*** Source information ***

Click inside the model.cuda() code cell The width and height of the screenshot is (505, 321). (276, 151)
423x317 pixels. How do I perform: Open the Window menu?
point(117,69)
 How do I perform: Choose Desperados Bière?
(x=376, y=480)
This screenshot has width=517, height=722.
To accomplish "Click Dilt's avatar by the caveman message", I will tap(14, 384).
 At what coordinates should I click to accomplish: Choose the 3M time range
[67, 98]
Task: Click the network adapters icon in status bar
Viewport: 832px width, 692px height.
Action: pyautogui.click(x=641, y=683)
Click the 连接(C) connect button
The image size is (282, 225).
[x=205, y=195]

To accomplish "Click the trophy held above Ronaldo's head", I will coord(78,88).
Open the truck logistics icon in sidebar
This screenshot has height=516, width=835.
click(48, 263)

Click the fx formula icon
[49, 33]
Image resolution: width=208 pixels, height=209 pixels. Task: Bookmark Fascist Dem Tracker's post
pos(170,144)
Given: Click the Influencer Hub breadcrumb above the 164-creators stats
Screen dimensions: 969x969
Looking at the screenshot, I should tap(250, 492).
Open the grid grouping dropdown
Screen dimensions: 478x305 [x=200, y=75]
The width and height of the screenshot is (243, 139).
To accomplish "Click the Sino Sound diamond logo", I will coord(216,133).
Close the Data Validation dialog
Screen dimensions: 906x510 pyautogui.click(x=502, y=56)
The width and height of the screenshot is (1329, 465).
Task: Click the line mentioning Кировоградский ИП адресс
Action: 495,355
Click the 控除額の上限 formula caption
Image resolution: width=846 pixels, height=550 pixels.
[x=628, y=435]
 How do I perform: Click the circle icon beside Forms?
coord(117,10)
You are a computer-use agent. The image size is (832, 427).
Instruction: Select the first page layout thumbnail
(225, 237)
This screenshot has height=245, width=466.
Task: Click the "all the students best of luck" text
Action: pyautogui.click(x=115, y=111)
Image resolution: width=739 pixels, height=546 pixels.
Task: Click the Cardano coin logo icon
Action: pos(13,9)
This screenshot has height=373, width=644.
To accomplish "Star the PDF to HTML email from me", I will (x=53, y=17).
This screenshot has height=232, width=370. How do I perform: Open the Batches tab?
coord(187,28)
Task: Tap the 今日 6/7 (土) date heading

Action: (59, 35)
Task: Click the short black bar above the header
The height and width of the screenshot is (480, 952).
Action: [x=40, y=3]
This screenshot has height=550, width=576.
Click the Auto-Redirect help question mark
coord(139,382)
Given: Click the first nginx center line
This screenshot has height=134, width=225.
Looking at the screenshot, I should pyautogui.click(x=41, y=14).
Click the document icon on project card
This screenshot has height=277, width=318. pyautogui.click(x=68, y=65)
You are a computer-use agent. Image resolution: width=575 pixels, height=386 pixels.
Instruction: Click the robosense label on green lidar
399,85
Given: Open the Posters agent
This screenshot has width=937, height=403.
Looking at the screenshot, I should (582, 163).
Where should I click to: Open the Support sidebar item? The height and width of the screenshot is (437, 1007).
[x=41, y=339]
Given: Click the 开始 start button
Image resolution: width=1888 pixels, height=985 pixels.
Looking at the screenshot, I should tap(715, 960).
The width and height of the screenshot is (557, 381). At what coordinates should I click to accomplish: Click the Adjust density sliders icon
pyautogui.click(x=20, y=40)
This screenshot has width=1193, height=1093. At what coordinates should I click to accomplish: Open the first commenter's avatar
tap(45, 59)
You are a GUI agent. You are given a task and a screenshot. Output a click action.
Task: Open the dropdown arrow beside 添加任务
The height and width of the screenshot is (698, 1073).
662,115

*** End of Source information ***

[What needs to be done] Copy out all of the records verbatim.

[Solution]
Click inside the model.cuda() code cell The width and height of the screenshot is (505, 321). (276, 151)
423x317 pixels. How do I perform: Open the Window menu?
point(117,69)
 How do I perform: Choose Desperados Bière?
(x=376, y=480)
This screenshot has width=517, height=722.
To accomplish "Click Dilt's avatar by the caveman message", I will tap(14, 384).
 At what coordinates should I click to accomplish: Choose the 3M time range
[67, 98]
Task: Click the network adapters icon in status bar
Viewport: 832px width, 692px height.
Action: pyautogui.click(x=641, y=683)
Click the 连接(C) connect button
The image size is (282, 225).
[x=205, y=195]

To accomplish "Click the trophy held above Ronaldo's head", I will coord(78,88).
Open the truck logistics icon in sidebar
This screenshot has height=516, width=835.
click(48, 263)

Click the fx formula icon
[49, 33]
Image resolution: width=208 pixels, height=209 pixels. Task: Bookmark Fascist Dem Tracker's post
pos(170,144)
Given: Click the Influencer Hub breadcrumb above the 164-creators stats
Screen dimensions: 969x969
Looking at the screenshot, I should tap(250, 492).
Open the grid grouping dropdown
Screen dimensions: 478x305 [x=200, y=75]
The width and height of the screenshot is (243, 139).
To accomplish "Click the Sino Sound diamond logo", I will coord(216,133).
Close the Data Validation dialog
Screen dimensions: 906x510 pyautogui.click(x=502, y=56)
The width and height of the screenshot is (1329, 465).
Task: Click the line mentioning Кировоградский ИП адресс
Action: 495,355
Click the 控除額の上限 formula caption
Image resolution: width=846 pixels, height=550 pixels.
[x=628, y=435]
 How do I perform: Click the circle icon beside Forms?
coord(117,10)
You are a computer-use agent. The image size is (832, 427).
Instruction: Select the first page layout thumbnail
(225, 237)
This screenshot has height=245, width=466.
Task: Click the "all the students best of luck" text
Action: pyautogui.click(x=115, y=111)
Image resolution: width=739 pixels, height=546 pixels.
Task: Click the Cardano coin logo icon
Action: pos(13,9)
This screenshot has height=373, width=644.
To accomplish "Star the PDF to HTML email from me", I will (x=53, y=17).
This screenshot has height=232, width=370. How do I perform: Open the Batches tab?
coord(187,28)
Task: Tap the 今日 6/7 (土) date heading

Action: (59, 35)
Task: Click the short black bar above the header
The height and width of the screenshot is (480, 952).
Action: [x=40, y=3]
This screenshot has height=550, width=576.
Click the Auto-Redirect help question mark
coord(139,382)
Given: Click the first nginx center line
This screenshot has height=134, width=225.
Looking at the screenshot, I should pyautogui.click(x=41, y=14).
Click the document icon on project card
This screenshot has height=277, width=318. pyautogui.click(x=68, y=65)
You are a computer-use agent. Image resolution: width=575 pixels, height=386 pixels.
Instruction: Click the robosense label on green lidar
399,85
Given: Open the Posters agent
This screenshot has width=937, height=403.
Looking at the screenshot, I should (582, 163).
Where should I click to: Open the Support sidebar item? The height and width of the screenshot is (437, 1007).
[x=41, y=339]
Given: Click the 开始 start button
Image resolution: width=1888 pixels, height=985 pixels.
Looking at the screenshot, I should tap(715, 960).
The width and height of the screenshot is (557, 381). At what coordinates should I click to accomplish: Click the Adjust density sliders icon
pyautogui.click(x=20, y=40)
This screenshot has width=1193, height=1093. At what coordinates should I click to accomplish: Open the first commenter's avatar
tap(45, 59)
You are a GUI agent. You are given a task and a screenshot. Output a click action.
Task: Open the dropdown arrow beside 添加任务
The height and width of the screenshot is (698, 1073).
662,115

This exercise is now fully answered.